── Исходный документ

Страница 119 из 119
— Так что делать с этими людьми — коммунистами, террористами? — продолжаю я проверять старца на любовь. — Убивать, потому что они никогда не исправятся?
— Смертная казнь запрещена, — говорит старец.
— А как надо? Как правильно?
— Как правосудие признает государственное, вот как.
— Но вы за смертную казнь или против?
Старец вздыхает:
— Ой… я должен подумать, сразу сказать не могу…
Я молчу в надежде, что он подумает прямо сейчас, но и он молчит.
— Вот так, — разводит он руками.
Я еще какое-то время жду. Нет, прямо сейчас не скажет, а вот уйти в себя может.
— Скажите, а старец — это кто? — спрашиваю я громко.
— Старец… старец… Что такое христианство? Идеал. Каждый человек должен достигнуть своего возраста духовного… Живя молитвой, идеалом христианства, человек достигает высокого качества духовной жизни. Вот таких в народе называют старцами.
— А вы старец?
— Я старик. Какой я старец?
— Но так вас в народе называют.
— Ну… что назвать? Назвать легко…
— Люди к вам приходят как к старцу.
— Ну так что ж?
— А еще вас называют чуть ли не единственным старцем в России…
— Я не знаю, я старик только, — тихо говорит инок.
— Так что бы вы сказали о тех, кто устраивает теракты?
— Фанатизм! Все тот же фанатизм! — снова выпрямляется он. — Разве это не фанатизм, когда миллионы людей из-за человека погибли, а ему поставили пьедестал, памятник ему на площади красуется! — старец снова уходит от настоящего в сторону коммунистического прошлого. — Сколько он душ загубил?! Сколько душ отвратил от Бога?! А его терпят, держатся фанатики за него, — частит он, как молитву, но не монотонно, а горячо. — Выбросить его надо. Выбросить! — задыхается старец, а у меня округляются глаза. — Потому что проклятие оттуда. Проклятие на Россию — оттуда оно!

────

_Требования к заданию_
1) Определите, согласуются ли с беседой со старцем утверждения: (a) старец говорит, что смертная казнь запрещена; (b) на вопрос, за смертную казнь он или против, старец отвечает сразу; (c) инок называет себя стариком, а не старцем. Для каждого ответьте «да» или «нет» и приведите решающие слова беседы точной цитатой.
2) Продолжите беседу со старцем, начав сразу после его последней реплики.
Листинг — самостоятельный материал, к беседе со старцем он не относится.

── Содержимое набора данных

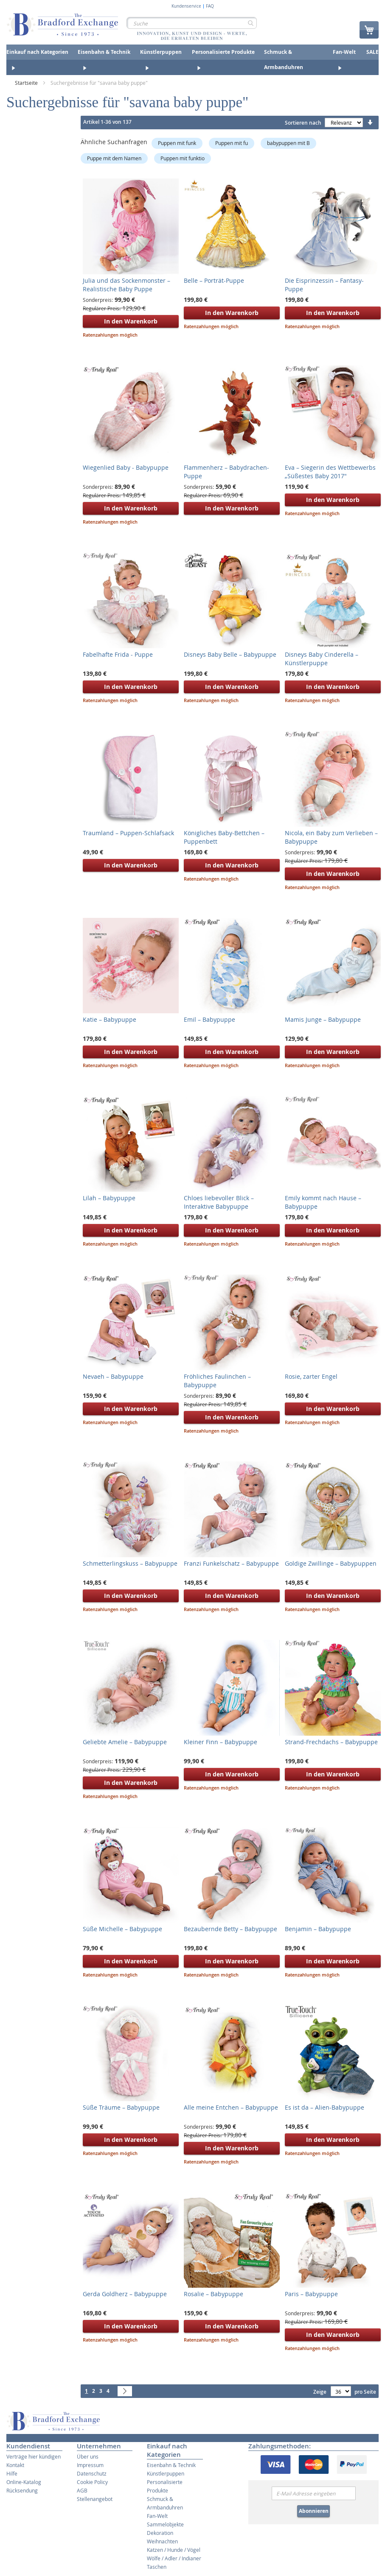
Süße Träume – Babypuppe (121, 2107)
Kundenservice (186, 6)
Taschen (156, 2566)
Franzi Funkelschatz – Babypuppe (231, 1563)
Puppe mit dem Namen (114, 158)
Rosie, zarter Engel (311, 1376)
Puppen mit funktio (182, 158)
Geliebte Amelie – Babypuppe (125, 1742)
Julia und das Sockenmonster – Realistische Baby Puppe (126, 284)
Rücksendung (22, 2490)
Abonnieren (314, 2511)
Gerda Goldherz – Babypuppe (125, 2294)
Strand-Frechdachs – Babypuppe (331, 1742)
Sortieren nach (303, 122)
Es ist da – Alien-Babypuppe (324, 2107)
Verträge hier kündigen (33, 2456)
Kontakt (15, 2465)
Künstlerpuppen (165, 2473)
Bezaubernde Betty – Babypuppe (230, 1929)
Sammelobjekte (165, 2524)
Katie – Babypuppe (109, 1019)
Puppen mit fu (231, 142)
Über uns (87, 2456)
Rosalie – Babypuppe (213, 2294)
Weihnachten (162, 2541)
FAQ (210, 6)
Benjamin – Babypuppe (318, 1929)
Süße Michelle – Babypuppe (122, 1929)
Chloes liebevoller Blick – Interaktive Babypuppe (219, 1202)
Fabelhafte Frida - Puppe (118, 654)
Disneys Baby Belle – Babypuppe (230, 654)
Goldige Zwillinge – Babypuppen (331, 1563)
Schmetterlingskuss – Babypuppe (130, 1563)
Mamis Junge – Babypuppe (323, 1019)
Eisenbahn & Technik (171, 2465)
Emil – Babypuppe (209, 1019)
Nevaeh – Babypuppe (113, 1376)
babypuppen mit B (288, 142)
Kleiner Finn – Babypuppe (220, 1742)
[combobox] (191, 23)
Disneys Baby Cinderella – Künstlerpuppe (321, 658)
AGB (82, 2490)
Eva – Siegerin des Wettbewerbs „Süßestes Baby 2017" (330, 471)
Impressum (90, 2465)
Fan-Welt (157, 2515)
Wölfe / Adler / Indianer (174, 2558)
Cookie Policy (92, 2481)
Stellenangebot (94, 2498)
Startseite (27, 82)
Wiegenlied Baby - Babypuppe (126, 467)
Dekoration (160, 2532)
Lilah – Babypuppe (109, 1198)
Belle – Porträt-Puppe (214, 280)
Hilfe (11, 2473)
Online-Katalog (23, 2481)
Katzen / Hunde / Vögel (173, 2549)
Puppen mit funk (177, 142)
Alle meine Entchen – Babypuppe (231, 2107)
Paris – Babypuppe (311, 2294)
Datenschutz (92, 2473)
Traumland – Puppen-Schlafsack (128, 833)
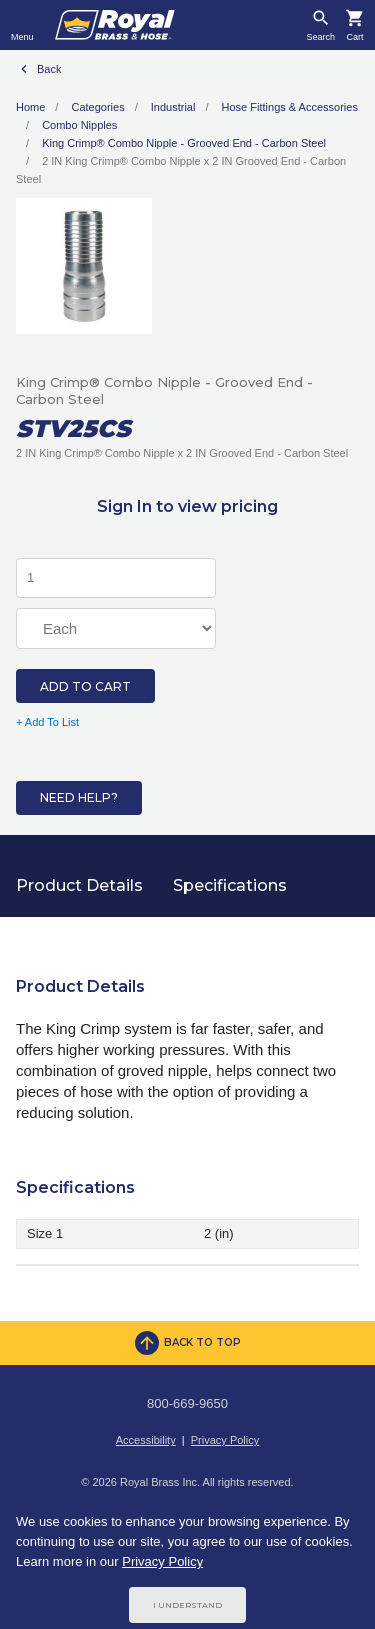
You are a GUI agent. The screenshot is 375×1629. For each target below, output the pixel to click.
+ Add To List (47, 722)
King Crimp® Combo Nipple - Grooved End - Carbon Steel (184, 143)
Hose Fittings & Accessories (290, 107)
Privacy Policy (225, 1440)
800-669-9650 (187, 1403)
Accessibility (146, 1440)
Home (30, 107)
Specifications (230, 885)
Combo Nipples (79, 125)
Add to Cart (85, 686)
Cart (354, 37)
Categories (97, 107)
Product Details (79, 885)
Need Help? (79, 797)
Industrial (173, 107)
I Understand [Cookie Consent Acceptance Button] (187, 1605)
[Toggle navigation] (22, 25)
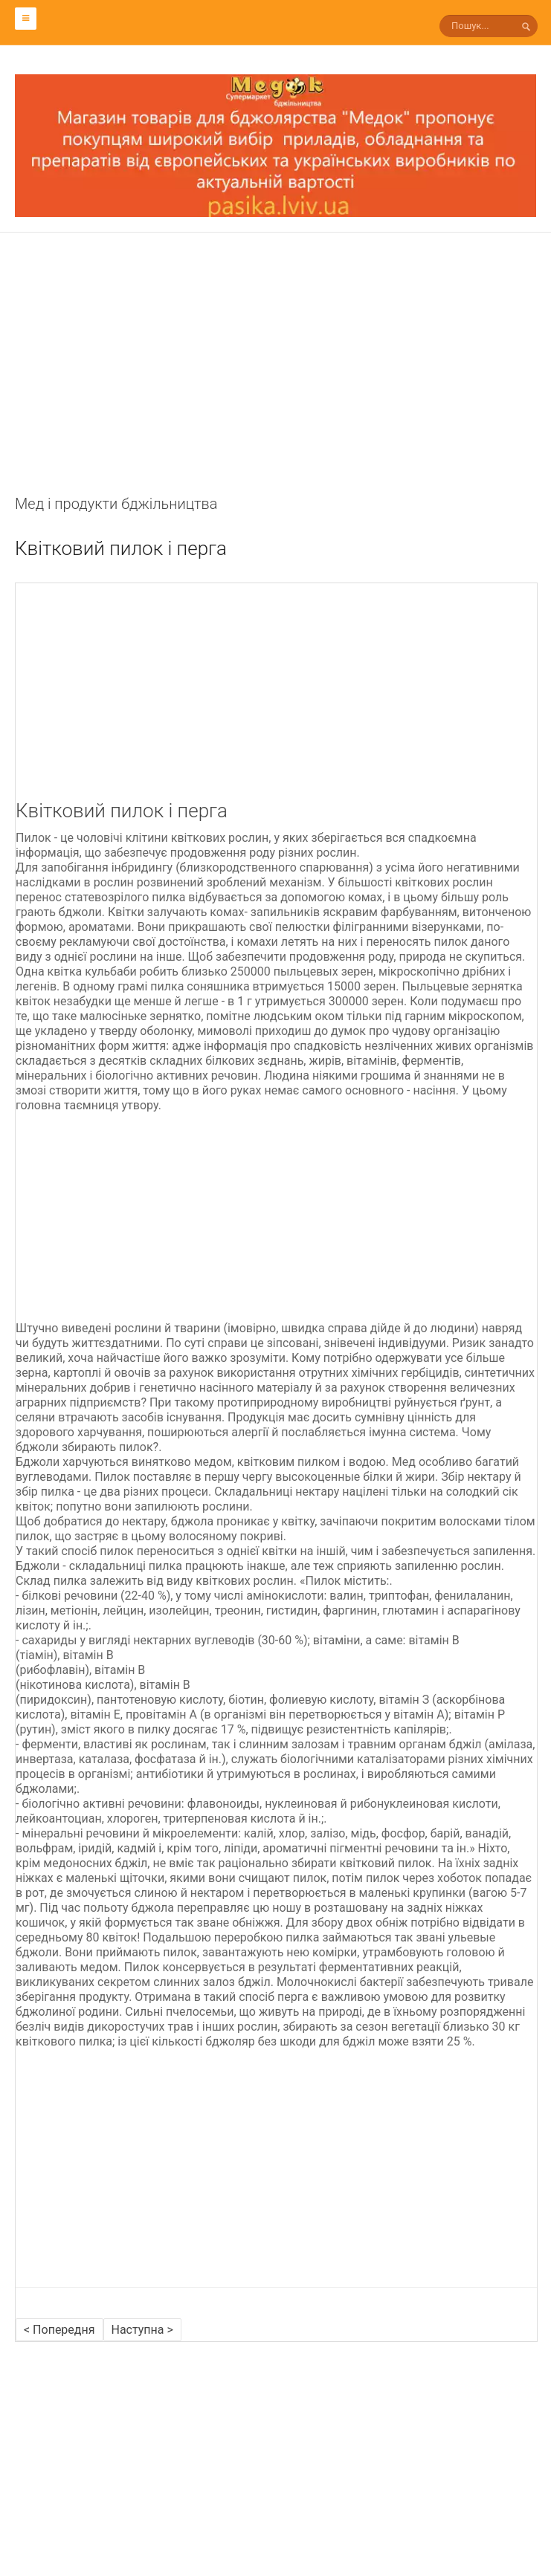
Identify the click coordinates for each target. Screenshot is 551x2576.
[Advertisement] (275, 389)
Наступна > (142, 2330)
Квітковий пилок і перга (121, 548)
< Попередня (59, 2330)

────

_Список ответов_
1)
(a) Да: «Смертная казнь запрещена».
(b) Нет: «Ой… я должен подумать, сразу сказать не могу…»
(c) Да: «Я старик. Какой я старец?»

2)
— Вы думаете? — холодно спрашиваю я, не принимая того, что старец мне хочет сказать, отказываясь верить, что и у него есть свой «сосед», которого он ненавидит. — Вы всерьез полагаете, что теракты в нашей стране совершаются оттого, что Ленин лежит в мавзолее?
— Конечно! — говорит он так нетерпеливо, будто ему хочется стукнуть меня по лбу.
— Да ну, не будет же Бог из-за этого всю страну проклинать, — смеюсь я. — Мы же все разные… Да и Он нас любит.
— Бог дал человеку свободу. Если плохо себя человек повел, то наказание человеку должно быть. Грех — это не только уголовное преступление. Плохо подумать — тоже грех. Мысли грязные принял — уже есть грех. Понимаешь?
— Но мы не властны над своими мыслями. Они… сами лезут.
— Как мухи, — строго шутит старец. — Вот почему надо молиться. Молитва укрепляет в добре, и человек тогда разумно мыслит и действует. Во благо и себе, и другим.
— И все же, если бы к вам пришел террорист, что бы вы ему сказали?
— Люди каются, даже убийцы. И они исправляются. Дается им наказание — епитимья.
— Неужели епитимья искупит такое?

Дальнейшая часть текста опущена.